As I’m one of a couple who’ve made it every year, I get calls about it from the newspaper, and from others who can’t remember the time we jump, or whether the event is even on again in 2015 or 2018 or today.
Last year’s seventy-plus was a big gaggle of plungers, towel holders, and onlookers on the boat ramp waiting for the countdown, diving in with screams and shouts, and drying and hugging, congratulating and Happy New Year’ing afterwards. When people started asking this year, with Covid on their minds and mine, we decided to stagger it. I quickly divided the alphabet by four and suggested a 10 a.m. start, and then 15-minute intervals for the rest. The newspaper and Chamber website picked that up—and off we went!

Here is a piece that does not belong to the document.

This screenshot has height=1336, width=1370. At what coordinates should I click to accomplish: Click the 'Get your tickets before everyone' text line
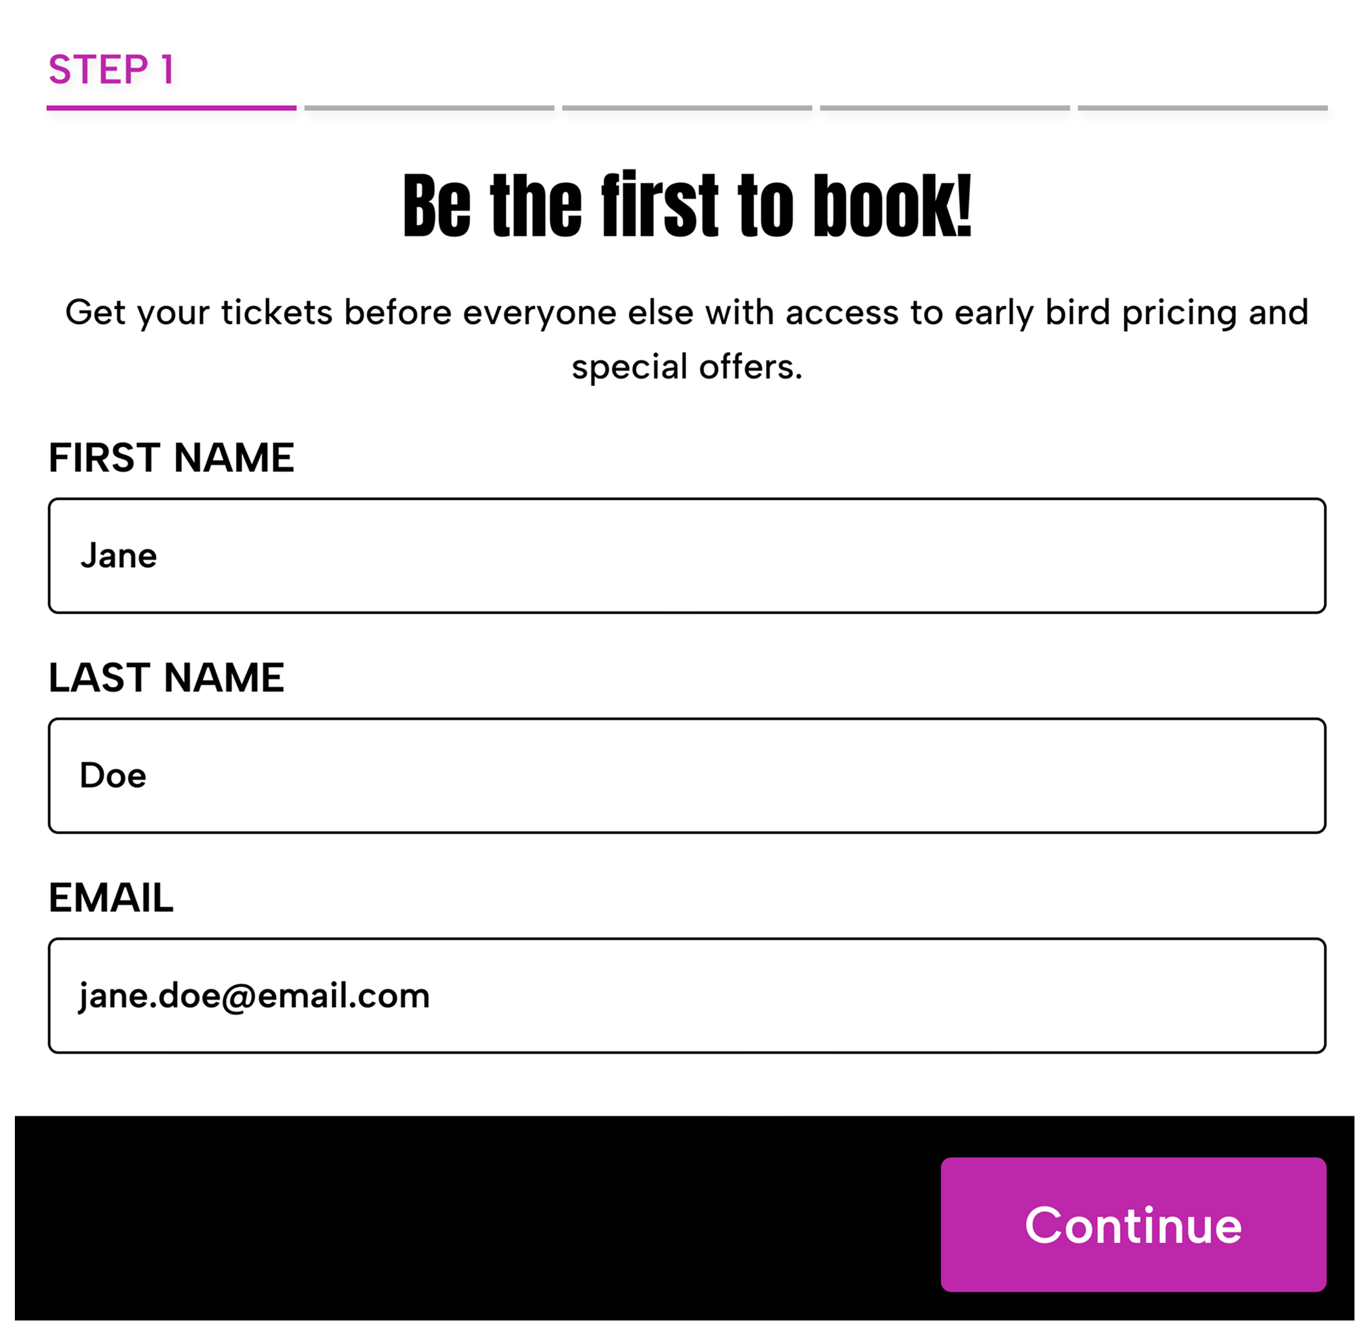pyautogui.click(x=686, y=312)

The first group was the largest—some people didn’t get the word, and there were a few alphabet cheaters—but the 25 or 30 in that group implicitly understood Covid and the crowd and acted accordingly. They went in small family and friend groups, separated from each other and the next group by recommended distances without saying it, shouting Happy New Year and Good Bye to 2020 to the sky, and then hustled to warm cars.
The fifteen-minute intervals were too long—they could have been five—but the idea was solid, and groups two, three and four, with 10-12 in each, made their runs.
And it occurred to me that this was exactly the way to begin 2021. Not with midnight music and too much to drink, crowded dance floor or arm-in-arm Auld Lang Syne, but with an outdoor event with friends, neighbors, and visitors talking and laughing across distance, doing something together, holding the health of others and wishes for a better 2021 in common.
And if the few dozen of us at Wallowa Lake this morning can continue such good-natured contagion for the weeks and months ahead, we’ll be doing our part to still this pandemic.